• _WHAT TO WORK ON_
Reproduce only the lines below from the line containing "The height and width of the screenshot is (441, 624)." to the line containing "This screenshot has width=1024, height=465.", exactly as written, with both end lines kept. Omit the pictures.

[Dataset entries]

---+---

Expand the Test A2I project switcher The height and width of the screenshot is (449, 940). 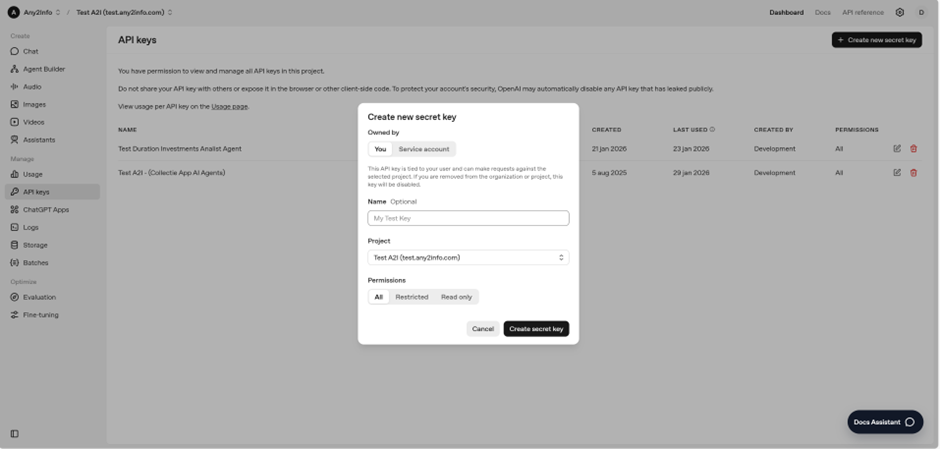124,13
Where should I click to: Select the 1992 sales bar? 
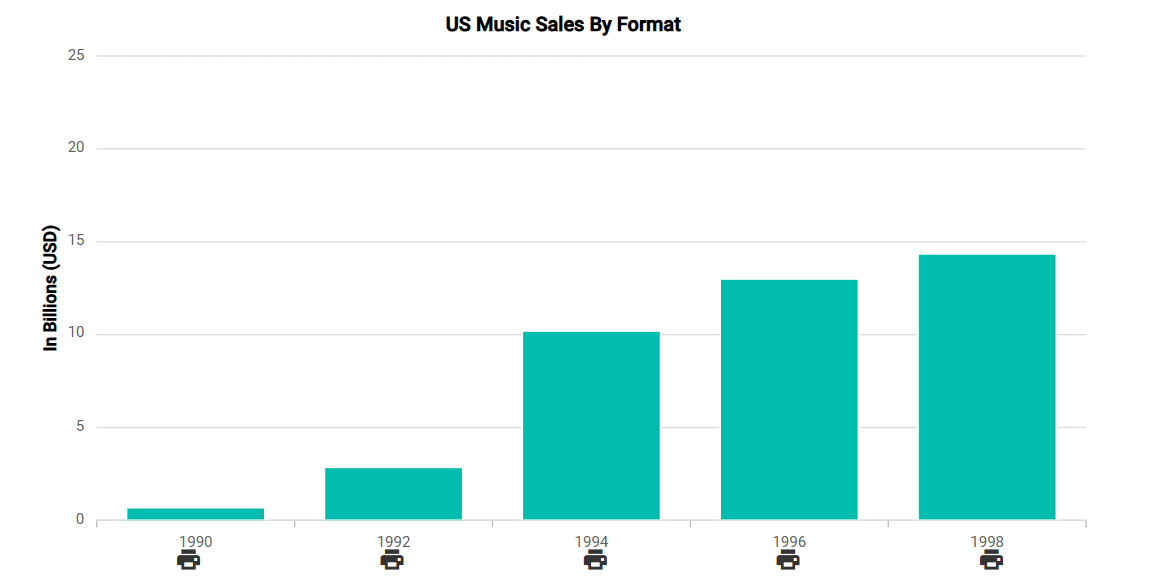393,494
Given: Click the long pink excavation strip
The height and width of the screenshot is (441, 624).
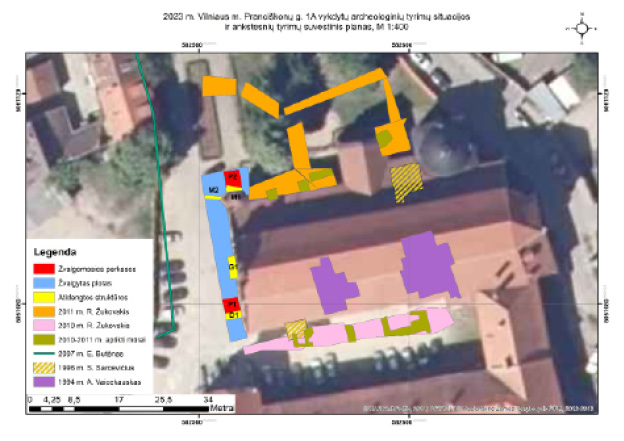Looking at the screenshot, I should click(350, 332).
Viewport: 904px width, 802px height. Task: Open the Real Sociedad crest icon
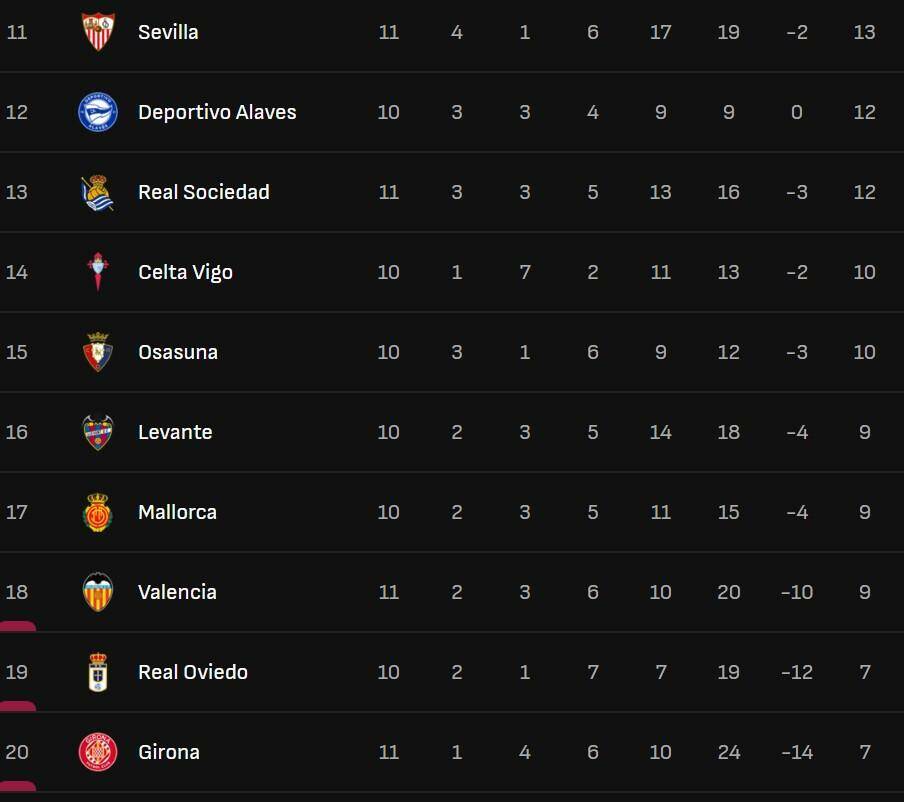click(x=98, y=192)
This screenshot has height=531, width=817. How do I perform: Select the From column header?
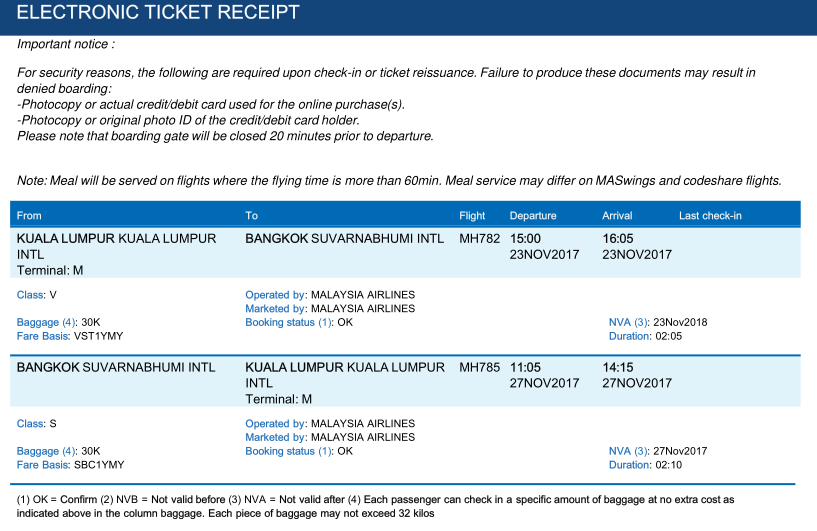coord(29,216)
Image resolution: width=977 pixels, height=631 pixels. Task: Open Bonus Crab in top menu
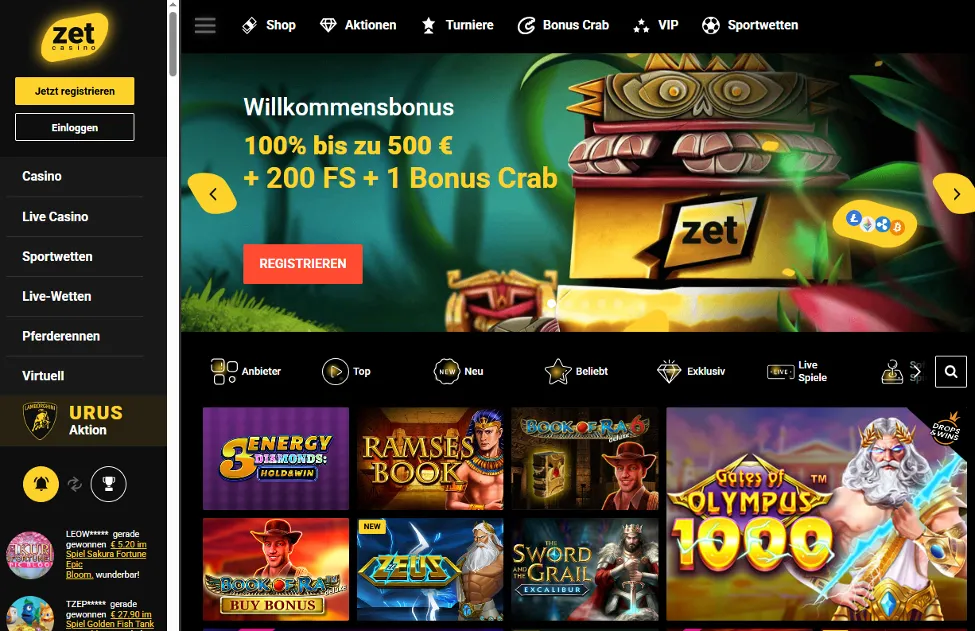click(563, 26)
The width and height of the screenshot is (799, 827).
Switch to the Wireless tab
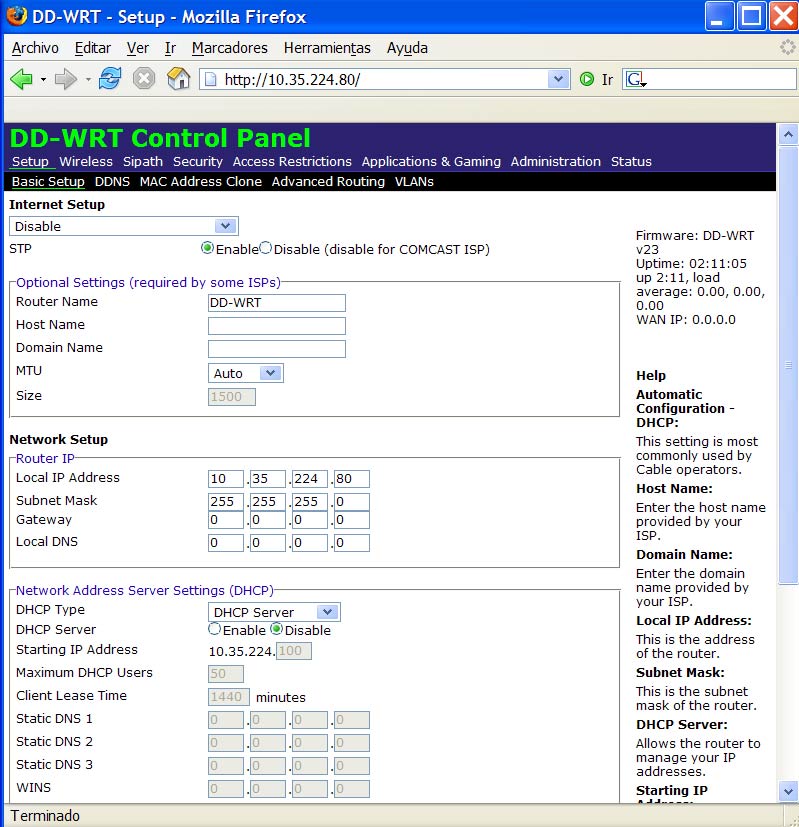coord(86,162)
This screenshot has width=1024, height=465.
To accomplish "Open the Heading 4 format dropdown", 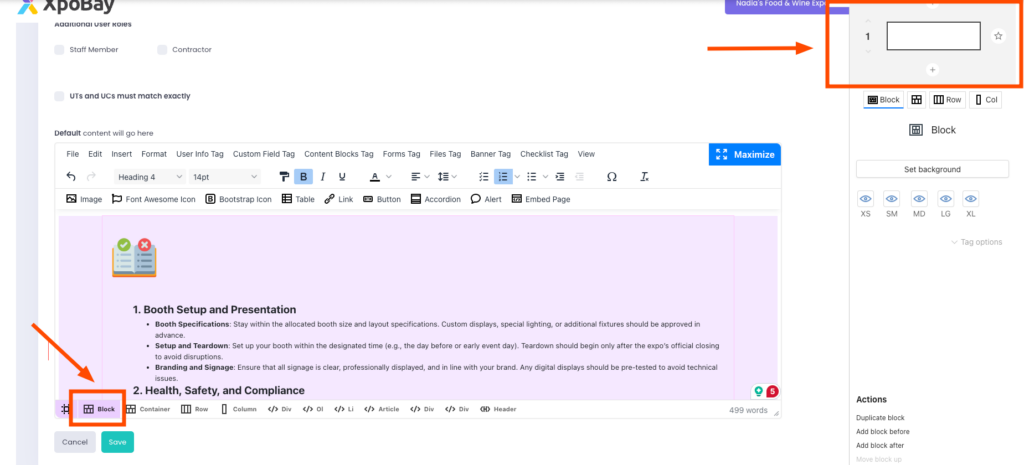I will pos(151,177).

---+---

• _EXERCISE ANSWER_
The height and width of the screenshot is (441, 624).
Looking at the screenshot, I should click(350, 332).
Viewport: 904px width, 802px height. Task: Open the Real Sociedad crest icon
click(x=98, y=192)
This screenshot has height=531, width=817. How do I perform: Select the From column header?
coord(29,216)
Image resolution: width=977 pixels, height=631 pixels. Task: Open Bonus Crab in top menu
click(563, 26)
The width and height of the screenshot is (799, 827).
Switch to the Wireless tab
coord(86,162)
This screenshot has width=1024, height=465.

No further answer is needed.